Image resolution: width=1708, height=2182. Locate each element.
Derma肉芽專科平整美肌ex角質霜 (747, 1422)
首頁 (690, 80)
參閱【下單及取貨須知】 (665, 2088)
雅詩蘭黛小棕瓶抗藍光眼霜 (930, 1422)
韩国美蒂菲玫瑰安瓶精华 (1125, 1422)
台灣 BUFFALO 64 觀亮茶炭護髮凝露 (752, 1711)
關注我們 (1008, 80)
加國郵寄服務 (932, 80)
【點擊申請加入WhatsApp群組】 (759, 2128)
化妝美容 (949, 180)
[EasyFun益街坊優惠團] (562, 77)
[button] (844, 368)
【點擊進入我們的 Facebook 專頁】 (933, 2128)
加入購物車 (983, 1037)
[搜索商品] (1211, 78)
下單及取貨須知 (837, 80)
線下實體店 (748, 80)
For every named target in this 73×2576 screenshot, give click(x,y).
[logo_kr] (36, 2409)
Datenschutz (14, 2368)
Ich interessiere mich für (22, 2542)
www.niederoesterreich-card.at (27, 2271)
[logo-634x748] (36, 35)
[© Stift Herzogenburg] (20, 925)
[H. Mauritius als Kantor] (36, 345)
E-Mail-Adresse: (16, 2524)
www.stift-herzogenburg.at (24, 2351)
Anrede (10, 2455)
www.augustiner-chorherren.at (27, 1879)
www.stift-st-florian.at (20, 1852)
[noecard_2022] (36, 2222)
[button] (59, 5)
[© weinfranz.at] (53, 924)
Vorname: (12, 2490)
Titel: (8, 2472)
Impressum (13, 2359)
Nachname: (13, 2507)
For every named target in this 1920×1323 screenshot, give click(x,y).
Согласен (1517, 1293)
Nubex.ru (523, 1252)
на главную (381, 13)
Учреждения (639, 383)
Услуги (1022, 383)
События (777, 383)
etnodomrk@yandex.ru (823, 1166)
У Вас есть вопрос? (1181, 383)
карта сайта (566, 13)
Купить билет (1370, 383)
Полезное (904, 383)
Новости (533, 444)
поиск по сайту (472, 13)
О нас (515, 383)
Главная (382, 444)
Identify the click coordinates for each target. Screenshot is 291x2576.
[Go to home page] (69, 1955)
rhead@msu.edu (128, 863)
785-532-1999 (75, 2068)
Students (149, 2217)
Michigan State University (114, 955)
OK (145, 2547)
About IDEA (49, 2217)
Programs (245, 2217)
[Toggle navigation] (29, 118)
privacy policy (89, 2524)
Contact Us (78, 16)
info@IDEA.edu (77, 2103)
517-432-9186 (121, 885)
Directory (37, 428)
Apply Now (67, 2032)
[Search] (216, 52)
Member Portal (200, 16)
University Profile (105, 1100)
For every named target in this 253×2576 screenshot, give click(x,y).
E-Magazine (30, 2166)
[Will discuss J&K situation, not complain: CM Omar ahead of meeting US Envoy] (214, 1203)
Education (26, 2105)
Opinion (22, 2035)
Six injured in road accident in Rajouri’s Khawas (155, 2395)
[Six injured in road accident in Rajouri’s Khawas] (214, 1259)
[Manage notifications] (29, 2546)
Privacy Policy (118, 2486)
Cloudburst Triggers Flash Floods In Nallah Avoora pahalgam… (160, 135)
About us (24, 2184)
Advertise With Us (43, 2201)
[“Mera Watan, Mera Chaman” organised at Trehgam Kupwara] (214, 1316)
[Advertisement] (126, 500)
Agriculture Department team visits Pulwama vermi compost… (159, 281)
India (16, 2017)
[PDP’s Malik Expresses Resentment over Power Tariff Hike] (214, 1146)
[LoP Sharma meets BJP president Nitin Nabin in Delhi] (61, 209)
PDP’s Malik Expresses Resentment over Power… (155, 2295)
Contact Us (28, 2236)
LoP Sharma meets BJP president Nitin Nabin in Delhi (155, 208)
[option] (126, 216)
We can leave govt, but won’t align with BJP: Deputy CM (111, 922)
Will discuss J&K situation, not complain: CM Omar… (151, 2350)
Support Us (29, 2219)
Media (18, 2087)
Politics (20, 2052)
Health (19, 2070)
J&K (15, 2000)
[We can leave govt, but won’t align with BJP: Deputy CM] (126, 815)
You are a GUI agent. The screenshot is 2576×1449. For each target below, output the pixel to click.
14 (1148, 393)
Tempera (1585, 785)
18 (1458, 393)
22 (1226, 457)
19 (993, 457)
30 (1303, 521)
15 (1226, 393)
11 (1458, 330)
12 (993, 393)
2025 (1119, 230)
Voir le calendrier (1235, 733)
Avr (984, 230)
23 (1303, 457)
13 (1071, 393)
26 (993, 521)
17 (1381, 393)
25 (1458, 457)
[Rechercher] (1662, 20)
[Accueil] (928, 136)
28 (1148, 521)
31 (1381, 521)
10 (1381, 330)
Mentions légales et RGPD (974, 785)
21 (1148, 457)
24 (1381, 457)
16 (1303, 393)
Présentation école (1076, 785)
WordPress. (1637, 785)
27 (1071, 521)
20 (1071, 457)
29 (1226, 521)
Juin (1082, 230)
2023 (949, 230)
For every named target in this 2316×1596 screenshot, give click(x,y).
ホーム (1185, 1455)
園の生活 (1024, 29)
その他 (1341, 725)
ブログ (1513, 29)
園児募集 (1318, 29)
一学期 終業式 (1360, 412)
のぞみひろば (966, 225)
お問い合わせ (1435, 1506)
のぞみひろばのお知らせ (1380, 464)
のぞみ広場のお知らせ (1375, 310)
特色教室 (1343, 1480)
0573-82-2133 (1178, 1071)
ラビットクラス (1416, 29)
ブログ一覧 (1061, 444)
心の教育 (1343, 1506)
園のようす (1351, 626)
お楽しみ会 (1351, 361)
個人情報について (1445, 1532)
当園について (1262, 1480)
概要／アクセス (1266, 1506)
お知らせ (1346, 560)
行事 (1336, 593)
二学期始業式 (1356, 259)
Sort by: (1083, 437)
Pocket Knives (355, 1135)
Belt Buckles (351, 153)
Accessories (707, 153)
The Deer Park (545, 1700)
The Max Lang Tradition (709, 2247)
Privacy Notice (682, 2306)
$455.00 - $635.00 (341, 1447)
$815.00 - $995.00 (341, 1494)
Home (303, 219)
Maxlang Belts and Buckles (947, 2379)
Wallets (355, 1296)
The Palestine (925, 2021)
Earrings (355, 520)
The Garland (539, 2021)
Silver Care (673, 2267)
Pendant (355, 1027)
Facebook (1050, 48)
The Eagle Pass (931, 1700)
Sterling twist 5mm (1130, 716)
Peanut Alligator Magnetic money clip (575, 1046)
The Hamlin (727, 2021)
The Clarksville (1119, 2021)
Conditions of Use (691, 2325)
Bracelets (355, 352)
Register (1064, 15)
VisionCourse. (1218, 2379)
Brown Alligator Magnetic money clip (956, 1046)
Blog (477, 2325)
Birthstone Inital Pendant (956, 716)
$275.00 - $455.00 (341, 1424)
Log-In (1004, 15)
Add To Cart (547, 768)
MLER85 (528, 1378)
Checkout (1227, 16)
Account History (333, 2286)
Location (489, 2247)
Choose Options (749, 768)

| TASK OBJECTIVE |
Above are the records; from them, give again exactly the lines from the one containing "26 (993, 521)" to the one containing "Home (303, 219)", both lines included, and nothing more.

| WRITTEN ANSWER |
26 (993, 521)
17 (1381, 393)
25 (1458, 457)
[Rechercher] (1662, 20)
[Accueil] (928, 136)
28 (1148, 521)
31 (1381, 521)
10 (1381, 330)
Mentions légales et RGPD (974, 785)
21 (1148, 457)
24 (1381, 457)
16 (1303, 393)
Présentation école (1076, 785)
WordPress. (1637, 785)
27 (1071, 521)
20 (1071, 457)
29 (1226, 521)
Juin (1082, 230)
2023 (949, 230)
For every named target in this 2316×1596 screenshot, give click(x,y).
ホーム (1185, 1455)
園の生活 (1024, 29)
その他 (1341, 725)
ブログ (1513, 29)
園児募集 (1318, 29)
一学期 終業式 (1360, 412)
のぞみひろば (966, 225)
お問い合わせ (1435, 1506)
のぞみひろばのお知らせ (1380, 464)
のぞみ広場のお知らせ (1375, 310)
特色教室 (1343, 1480)
0573-82-2133 (1178, 1071)
ラビットクラス (1416, 29)
ブログ一覧 (1061, 444)
心の教育 (1343, 1506)
園のようす (1351, 626)
お楽しみ会 (1351, 361)
個人情報について (1445, 1532)
当園について (1262, 1480)
概要／アクセス (1266, 1506)
お知らせ (1346, 560)
行事 (1336, 593)
二学期始業式 (1356, 259)
Sort by: (1083, 437)
Pocket Knives (355, 1135)
Belt Buckles (351, 153)
Accessories (707, 153)
The Deer Park (545, 1700)
The Max Lang Tradition (709, 2247)
Privacy Notice (682, 2306)
$455.00 - $635.00 (341, 1447)
$815.00 - $995.00 (341, 1494)
Home (303, 219)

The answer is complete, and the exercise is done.